Public Knowledge’s brief exposes the extremely simple underlying process of Ultramercial’s patent. What took its patent lawyers 349 words to explain boils down to 16 lines of code — hardly the indicator of “intricate and complex computer programming.” As a demonstration in PK’s blog post, Charles Duan turns the following process steps into two (short) lines of code.
As an example, here are two steps of the process claimed in the patent.
“a fifth step of offering to a consumer access to the media product without charge to the consumer on the precondition that the consumer views the sponsor message;
a sixth step of receiving from the consumer a request to view the sponsor message, wherein the consumer submits said request in response to being offered access to the media product;
a seventh step of, in response to receiving the request from the consumer, facilitating the display of a sponsor message to the consumer;”

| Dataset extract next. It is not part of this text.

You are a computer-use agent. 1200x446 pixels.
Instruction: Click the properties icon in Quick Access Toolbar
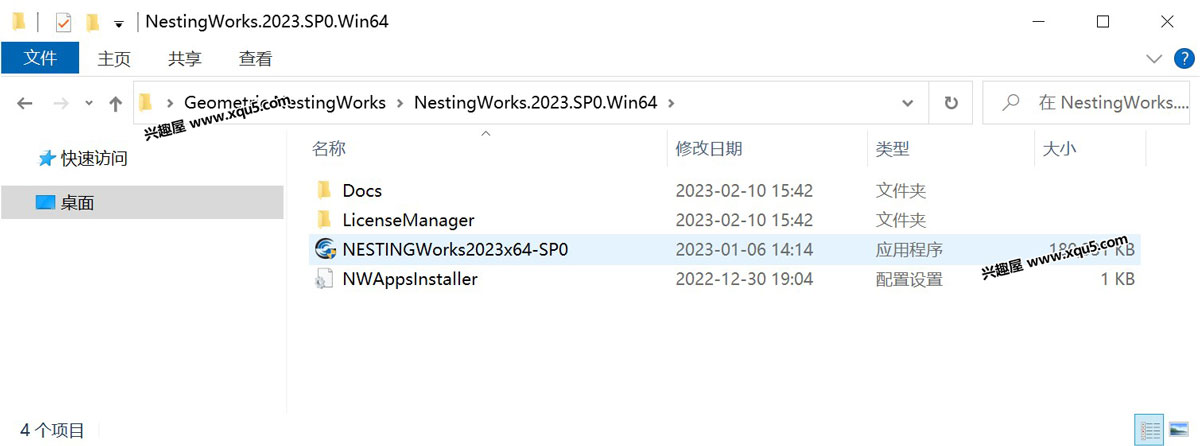coord(63,22)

For all those words, here’s the computer code that implements them:
if (window.confirm(“View ad or buy?”)) { window.alert(selected_ad.text)
82 words and three complex sentences reduced to 11 words of code spanning two lines. Duan refers to Ultimecia’s Ultramercial’s dense faux-technical jargon as “legal filibustering,” a process used to hide simplicity behind dense walls of text in order to confuse gatekeepers into submission.
And if no one believes it’s that simple, Public Knowledge has provided a working version of its sixteen lines of code at this URL.
Here’s the process Ultramercial’s suing about in all of its 16-lines-of-code glory.
As Mike has pointed out before, the only reason Ultramercial even has this patent is because it convinced the CAFC that the addition of “on the Internet” turns an abstract idea into a patentable process. The additional wording describing the “process” is a diversionary tactic. Hopefully, a second run through will find the CAFC willing to cut through the dense wording and ridiculous “Internet” assertion and find Ultramercial’s patent invalid.